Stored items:
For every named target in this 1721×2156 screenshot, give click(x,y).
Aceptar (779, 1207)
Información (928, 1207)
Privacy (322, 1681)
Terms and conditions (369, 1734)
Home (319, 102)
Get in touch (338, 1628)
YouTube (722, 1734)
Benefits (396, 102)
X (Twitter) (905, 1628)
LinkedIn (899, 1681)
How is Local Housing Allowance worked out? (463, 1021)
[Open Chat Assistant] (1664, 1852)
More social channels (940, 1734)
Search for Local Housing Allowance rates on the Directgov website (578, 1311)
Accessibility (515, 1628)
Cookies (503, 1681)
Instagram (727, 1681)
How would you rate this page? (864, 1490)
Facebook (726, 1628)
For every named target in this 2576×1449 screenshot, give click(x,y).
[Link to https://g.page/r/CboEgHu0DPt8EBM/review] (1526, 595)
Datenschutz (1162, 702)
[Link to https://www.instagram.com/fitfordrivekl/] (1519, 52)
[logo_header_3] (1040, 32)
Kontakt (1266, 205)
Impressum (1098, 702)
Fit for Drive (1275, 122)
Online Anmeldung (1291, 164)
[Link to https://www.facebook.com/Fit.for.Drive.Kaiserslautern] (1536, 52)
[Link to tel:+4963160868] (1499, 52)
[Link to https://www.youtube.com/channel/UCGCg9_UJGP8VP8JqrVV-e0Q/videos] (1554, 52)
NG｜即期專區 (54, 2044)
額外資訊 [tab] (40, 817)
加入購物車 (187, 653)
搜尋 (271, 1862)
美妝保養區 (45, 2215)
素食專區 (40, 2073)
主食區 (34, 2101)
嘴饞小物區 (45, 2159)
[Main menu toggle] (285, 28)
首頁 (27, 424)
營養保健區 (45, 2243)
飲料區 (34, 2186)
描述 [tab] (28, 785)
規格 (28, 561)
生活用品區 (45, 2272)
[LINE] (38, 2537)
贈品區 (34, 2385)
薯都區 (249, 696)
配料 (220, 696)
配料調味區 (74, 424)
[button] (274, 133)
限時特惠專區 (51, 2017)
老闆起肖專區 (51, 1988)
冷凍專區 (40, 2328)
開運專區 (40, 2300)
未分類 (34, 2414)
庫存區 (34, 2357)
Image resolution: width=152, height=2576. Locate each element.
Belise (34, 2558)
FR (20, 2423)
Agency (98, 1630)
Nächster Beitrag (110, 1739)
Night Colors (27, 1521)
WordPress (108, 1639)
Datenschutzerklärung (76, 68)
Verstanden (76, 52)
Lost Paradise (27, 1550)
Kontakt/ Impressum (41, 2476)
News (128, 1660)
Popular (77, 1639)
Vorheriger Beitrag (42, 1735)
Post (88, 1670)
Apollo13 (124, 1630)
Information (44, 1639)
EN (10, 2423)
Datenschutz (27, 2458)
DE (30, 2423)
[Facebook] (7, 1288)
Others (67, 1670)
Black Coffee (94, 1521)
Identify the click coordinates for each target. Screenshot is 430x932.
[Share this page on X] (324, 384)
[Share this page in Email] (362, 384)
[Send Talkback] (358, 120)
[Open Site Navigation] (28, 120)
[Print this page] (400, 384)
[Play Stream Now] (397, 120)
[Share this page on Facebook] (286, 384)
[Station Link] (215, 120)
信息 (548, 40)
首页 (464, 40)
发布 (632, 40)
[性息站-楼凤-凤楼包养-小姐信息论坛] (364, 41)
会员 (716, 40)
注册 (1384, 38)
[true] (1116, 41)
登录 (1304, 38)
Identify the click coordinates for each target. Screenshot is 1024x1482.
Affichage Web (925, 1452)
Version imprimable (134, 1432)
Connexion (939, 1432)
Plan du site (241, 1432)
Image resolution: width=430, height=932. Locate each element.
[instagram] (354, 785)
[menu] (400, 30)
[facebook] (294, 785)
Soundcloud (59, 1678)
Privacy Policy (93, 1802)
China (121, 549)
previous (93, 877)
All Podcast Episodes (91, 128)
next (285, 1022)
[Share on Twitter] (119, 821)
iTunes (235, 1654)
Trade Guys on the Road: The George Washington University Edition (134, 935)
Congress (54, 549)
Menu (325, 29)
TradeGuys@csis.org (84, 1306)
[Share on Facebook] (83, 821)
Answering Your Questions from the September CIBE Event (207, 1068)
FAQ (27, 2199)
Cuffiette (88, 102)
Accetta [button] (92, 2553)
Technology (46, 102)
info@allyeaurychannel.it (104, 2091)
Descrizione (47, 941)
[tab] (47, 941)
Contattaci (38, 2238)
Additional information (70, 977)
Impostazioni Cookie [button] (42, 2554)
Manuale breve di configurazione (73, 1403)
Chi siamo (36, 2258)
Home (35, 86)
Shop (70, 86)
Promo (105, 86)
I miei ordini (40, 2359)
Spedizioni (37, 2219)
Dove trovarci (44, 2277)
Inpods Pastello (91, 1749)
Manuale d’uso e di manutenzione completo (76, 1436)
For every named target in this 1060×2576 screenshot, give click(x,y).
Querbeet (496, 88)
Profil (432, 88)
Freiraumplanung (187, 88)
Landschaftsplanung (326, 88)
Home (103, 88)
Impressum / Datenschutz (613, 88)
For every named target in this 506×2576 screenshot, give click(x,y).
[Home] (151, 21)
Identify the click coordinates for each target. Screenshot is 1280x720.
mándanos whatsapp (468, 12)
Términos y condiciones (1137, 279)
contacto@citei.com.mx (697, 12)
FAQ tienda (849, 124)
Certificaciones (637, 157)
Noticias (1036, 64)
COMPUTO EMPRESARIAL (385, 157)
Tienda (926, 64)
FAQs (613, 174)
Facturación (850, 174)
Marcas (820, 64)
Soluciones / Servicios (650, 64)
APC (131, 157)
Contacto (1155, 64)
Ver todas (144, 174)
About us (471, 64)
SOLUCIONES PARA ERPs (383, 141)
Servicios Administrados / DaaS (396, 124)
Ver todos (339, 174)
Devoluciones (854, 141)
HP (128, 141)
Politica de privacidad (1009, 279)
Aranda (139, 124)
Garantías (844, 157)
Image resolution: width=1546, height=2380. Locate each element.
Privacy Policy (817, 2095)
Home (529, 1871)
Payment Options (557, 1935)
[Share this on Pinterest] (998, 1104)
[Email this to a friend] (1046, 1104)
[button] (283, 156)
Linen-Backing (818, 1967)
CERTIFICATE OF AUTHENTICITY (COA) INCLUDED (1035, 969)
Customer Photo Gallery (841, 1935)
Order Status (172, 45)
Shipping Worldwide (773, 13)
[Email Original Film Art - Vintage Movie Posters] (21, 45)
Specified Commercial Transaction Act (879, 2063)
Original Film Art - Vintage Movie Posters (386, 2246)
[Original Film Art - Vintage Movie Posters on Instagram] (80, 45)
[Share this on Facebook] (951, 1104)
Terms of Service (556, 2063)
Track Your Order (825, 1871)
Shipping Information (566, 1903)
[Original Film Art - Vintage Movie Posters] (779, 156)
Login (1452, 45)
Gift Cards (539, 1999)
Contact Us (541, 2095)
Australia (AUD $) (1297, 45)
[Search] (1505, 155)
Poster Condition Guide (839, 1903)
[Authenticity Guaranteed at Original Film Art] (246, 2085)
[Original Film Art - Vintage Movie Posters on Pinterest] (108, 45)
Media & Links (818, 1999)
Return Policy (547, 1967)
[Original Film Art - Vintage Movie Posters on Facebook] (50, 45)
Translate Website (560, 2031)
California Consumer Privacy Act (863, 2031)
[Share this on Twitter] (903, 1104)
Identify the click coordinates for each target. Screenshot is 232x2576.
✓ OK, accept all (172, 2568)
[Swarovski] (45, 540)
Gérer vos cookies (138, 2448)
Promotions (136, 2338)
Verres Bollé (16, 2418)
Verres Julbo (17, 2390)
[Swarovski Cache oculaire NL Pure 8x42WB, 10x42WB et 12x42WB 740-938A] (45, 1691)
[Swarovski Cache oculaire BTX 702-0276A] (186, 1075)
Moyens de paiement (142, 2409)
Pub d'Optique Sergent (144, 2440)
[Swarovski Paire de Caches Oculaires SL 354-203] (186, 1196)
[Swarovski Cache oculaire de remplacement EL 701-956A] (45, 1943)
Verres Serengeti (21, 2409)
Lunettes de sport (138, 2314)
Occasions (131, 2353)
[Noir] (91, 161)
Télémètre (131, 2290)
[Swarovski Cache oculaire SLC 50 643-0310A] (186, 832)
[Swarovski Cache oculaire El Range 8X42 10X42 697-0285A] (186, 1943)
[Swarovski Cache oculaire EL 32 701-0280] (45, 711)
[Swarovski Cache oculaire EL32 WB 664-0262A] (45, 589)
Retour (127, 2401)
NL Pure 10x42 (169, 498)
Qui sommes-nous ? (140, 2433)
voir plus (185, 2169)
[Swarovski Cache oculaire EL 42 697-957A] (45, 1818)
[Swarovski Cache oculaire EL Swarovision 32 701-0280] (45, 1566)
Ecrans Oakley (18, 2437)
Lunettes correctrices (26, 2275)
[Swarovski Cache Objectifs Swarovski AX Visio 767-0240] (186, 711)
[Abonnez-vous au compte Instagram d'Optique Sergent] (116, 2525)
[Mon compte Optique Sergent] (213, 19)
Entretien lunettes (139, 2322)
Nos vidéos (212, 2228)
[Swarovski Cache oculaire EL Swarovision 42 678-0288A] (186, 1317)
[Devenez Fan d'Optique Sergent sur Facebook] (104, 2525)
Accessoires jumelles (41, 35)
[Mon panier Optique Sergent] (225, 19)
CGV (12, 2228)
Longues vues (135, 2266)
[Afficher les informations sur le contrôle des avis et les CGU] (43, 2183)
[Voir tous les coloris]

> **REQUIREMENT**
The lines above, from the start of the records through the one containing "首頁 (27, 424)", are to be printed exactly, and nothing else is to be included.

> **ANSWER TO THIS PROBLEM**
For every named target in this 1721×2156 screenshot, give click(x,y).
Aceptar (779, 1207)
Información (928, 1207)
Privacy (322, 1681)
Terms and conditions (369, 1734)
Home (319, 102)
Get in touch (338, 1628)
YouTube (722, 1734)
Benefits (396, 102)
X (Twitter) (905, 1628)
LinkedIn (899, 1681)
How is Local Housing Allowance worked out? (463, 1021)
[Open Chat Assistant] (1664, 1852)
More social channels (940, 1734)
Search for Local Housing Allowance rates on the Directgov website (578, 1311)
Accessibility (515, 1628)
Cookies (503, 1681)
Instagram (727, 1681)
How would you rate this page? (864, 1490)
Facebook (726, 1628)
For every named target in this 2576×1449 screenshot, give click(x,y).
[Link to https://g.page/r/CboEgHu0DPt8EBM/review] (1526, 595)
Datenschutz (1162, 702)
[Link to https://www.instagram.com/fitfordrivekl/] (1519, 52)
[logo_header_3] (1040, 32)
Kontakt (1266, 205)
Impressum (1098, 702)
Fit for Drive (1275, 122)
Online Anmeldung (1291, 164)
[Link to https://www.facebook.com/Fit.for.Drive.Kaiserslautern] (1536, 52)
[Link to tel:+4963160868] (1499, 52)
[Link to https://www.youtube.com/channel/UCGCg9_UJGP8VP8JqrVV-e0Q/videos] (1554, 52)
NG｜即期專區 (54, 2044)
額外資訊 [tab] (40, 817)
加入購物車 (187, 653)
搜尋 (271, 1862)
美妝保養區 (45, 2215)
素食專區 (40, 2073)
主食區 (34, 2101)
嘴饞小物區 (45, 2159)
[Main menu toggle] (285, 28)
首頁 (27, 424)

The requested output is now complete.